> _Recorded information_:
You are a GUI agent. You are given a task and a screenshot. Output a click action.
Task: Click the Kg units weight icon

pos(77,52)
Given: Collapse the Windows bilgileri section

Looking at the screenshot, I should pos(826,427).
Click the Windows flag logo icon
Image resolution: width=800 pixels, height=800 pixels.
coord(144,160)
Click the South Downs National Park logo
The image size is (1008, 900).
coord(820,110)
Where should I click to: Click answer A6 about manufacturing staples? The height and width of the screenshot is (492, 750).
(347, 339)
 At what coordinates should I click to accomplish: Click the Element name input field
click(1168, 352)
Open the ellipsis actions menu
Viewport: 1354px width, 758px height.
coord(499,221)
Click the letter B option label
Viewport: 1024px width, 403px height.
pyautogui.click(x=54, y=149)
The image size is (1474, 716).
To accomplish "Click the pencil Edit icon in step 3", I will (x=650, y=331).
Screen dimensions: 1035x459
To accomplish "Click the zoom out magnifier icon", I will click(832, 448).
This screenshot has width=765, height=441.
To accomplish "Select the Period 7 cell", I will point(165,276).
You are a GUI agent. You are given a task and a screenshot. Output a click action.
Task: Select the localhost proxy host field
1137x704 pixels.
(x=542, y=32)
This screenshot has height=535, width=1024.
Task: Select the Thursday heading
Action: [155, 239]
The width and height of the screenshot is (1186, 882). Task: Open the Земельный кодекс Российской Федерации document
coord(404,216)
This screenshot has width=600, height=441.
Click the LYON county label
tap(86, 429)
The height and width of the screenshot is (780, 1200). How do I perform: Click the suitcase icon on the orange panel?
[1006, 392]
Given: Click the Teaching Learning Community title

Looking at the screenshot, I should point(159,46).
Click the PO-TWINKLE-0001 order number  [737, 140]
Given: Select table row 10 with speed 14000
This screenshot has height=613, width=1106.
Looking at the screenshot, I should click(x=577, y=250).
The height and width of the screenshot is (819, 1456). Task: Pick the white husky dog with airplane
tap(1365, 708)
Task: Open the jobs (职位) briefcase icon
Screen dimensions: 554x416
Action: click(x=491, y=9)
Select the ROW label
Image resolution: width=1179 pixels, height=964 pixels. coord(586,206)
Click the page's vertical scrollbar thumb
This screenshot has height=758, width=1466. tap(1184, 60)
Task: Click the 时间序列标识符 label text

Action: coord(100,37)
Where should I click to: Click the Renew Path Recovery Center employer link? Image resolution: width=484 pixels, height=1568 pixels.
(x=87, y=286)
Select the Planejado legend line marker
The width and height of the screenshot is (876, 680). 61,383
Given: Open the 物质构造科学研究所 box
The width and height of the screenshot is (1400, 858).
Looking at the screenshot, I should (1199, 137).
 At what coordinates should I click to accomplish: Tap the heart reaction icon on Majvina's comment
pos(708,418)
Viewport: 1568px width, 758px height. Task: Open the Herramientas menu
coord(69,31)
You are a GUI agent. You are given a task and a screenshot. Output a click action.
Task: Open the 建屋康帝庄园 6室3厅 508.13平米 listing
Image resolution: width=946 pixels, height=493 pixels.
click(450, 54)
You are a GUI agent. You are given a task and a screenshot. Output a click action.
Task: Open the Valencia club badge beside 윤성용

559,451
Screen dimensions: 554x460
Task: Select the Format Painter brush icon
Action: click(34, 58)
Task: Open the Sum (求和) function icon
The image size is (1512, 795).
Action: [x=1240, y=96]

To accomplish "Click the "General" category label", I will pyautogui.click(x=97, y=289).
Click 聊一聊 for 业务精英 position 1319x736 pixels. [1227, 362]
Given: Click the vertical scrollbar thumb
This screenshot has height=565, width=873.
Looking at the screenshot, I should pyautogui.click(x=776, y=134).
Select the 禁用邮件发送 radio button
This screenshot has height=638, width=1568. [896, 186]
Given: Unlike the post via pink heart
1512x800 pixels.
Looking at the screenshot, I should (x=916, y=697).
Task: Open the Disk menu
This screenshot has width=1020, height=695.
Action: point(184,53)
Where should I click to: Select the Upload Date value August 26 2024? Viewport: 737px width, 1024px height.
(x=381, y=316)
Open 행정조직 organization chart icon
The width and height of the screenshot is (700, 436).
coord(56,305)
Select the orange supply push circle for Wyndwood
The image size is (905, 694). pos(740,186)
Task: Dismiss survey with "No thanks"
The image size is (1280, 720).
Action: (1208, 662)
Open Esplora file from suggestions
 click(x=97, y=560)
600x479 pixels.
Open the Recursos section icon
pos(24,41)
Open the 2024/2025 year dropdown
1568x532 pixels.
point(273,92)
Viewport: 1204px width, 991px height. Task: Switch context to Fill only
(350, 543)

> _Exercise brief_: Report how many lines in these entries contain "logo". Answer with the number only.

> _Response to this exercise_: 2